We have seen an explosion of visualization recommendation systems responding to
this challenge. These systems aim to reduce decision fatigue by automating part
or even all of the visualization design process. However, little work has been
done to understand whether users trust these automated recommendations and what
factors may influence the efficacy of visualization recommendations. By
characterizing why and how people use recommendations, my research deepens our
understanding of their role in data exploration and enables us to benchmark
them according to how useful they are to analysts in the real world.
For examples, check out our
[CHI '22 paper](https://homes.cs.washington.edu/~leibatt/static/papers/bao2022recommendations.pdf) on comparing how experts recommend visualizations to how algorithms generate recommendations,
[CHI '21 paper](https://homes.cs.washington.edu/~leibatt/static/papers/zehrung2021vis.pdf) on assing user trust in visualization recommendations,
and our [Honorable Mention VIS '21 paper](https://homes.cs.washington.edu/~leibatt/static/papers/zeng2021evaluation.pdf) on benchmarking visualization recommendation algorithms by complexity and utility.

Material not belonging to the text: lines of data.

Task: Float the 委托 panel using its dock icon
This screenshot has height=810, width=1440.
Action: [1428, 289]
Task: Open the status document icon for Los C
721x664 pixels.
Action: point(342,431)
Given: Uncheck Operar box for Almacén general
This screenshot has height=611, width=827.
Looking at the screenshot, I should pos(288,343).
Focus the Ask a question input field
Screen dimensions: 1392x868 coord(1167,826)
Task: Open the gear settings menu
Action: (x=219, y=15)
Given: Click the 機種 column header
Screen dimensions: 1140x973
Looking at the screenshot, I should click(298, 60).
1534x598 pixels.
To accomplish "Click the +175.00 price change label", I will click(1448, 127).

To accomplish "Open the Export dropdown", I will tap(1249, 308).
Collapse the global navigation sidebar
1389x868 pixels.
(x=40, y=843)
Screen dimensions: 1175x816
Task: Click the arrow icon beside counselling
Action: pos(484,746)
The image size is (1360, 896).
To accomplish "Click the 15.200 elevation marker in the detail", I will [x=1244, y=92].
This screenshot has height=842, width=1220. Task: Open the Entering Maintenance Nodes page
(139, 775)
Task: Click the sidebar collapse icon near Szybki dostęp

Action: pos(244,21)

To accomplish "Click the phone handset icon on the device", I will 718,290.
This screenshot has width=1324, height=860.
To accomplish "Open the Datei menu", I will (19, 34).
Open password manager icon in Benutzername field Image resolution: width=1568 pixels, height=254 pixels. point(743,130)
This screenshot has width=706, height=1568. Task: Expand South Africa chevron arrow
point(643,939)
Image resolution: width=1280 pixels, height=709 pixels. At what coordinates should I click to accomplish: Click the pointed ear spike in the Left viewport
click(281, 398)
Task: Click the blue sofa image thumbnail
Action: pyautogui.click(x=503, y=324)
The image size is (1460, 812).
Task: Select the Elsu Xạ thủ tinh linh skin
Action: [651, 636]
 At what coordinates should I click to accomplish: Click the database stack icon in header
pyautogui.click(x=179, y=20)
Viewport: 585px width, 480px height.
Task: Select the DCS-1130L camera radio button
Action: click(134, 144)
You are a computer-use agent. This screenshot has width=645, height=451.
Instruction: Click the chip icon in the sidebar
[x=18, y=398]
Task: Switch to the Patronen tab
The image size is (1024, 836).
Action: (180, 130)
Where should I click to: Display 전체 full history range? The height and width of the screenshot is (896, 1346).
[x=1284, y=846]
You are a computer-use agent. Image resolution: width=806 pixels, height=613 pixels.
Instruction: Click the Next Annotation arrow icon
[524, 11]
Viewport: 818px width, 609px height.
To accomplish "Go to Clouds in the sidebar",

#### Behavior-Driven Benchmarking of Database Systems for Data Exploration
I led a large interdisciplinary research team to derive new database
benchmarks from real logs of users manipulating dynamic query interfaces, which
display live updates as interactions are performed in real time (presented at
SIGMOD 2020). Our approach merges new visualization theory on exploratory
visual analysis (or EVA) and benchmarking methodology from databases. We
carefully designed an exploratory user study with representative EVA
tasks, datasets, and users, producing 128 separate session logs. We
analyzed these logs to characterize the observed interaction patterns,
and based on our analysis, highlighted design implications for database
systems to support highly interactive visualization use cases. For example, our
results show that when given the option to utilize real-time querying, users
take advantage of it to perform long, continuous interactions that generate
hundreds of queries per second. Finally, we developed a full end-to-end
pipeline for translating our interaction logs to database queries, and
evaluated our benchmark on five different database systems.
Our results show that current database systems still have work to do to support
real-time exploration scenarios!
In ongoing research, we are generalizing the ideas behind our previous
benchmark to *simulate* users accomplishing well-known data exploration
tasks for any dashboard design consisting of standard visualization and
interaction components. Our ongoing work can be found [here](https://arxiv.org/abs/2203.15748).
#### Supporting Rapid Visualization Prototyping With D3
Automated recommendations speed up exploration by reducing the user’s design
choices but this strategy often clashes with user agency and creative control.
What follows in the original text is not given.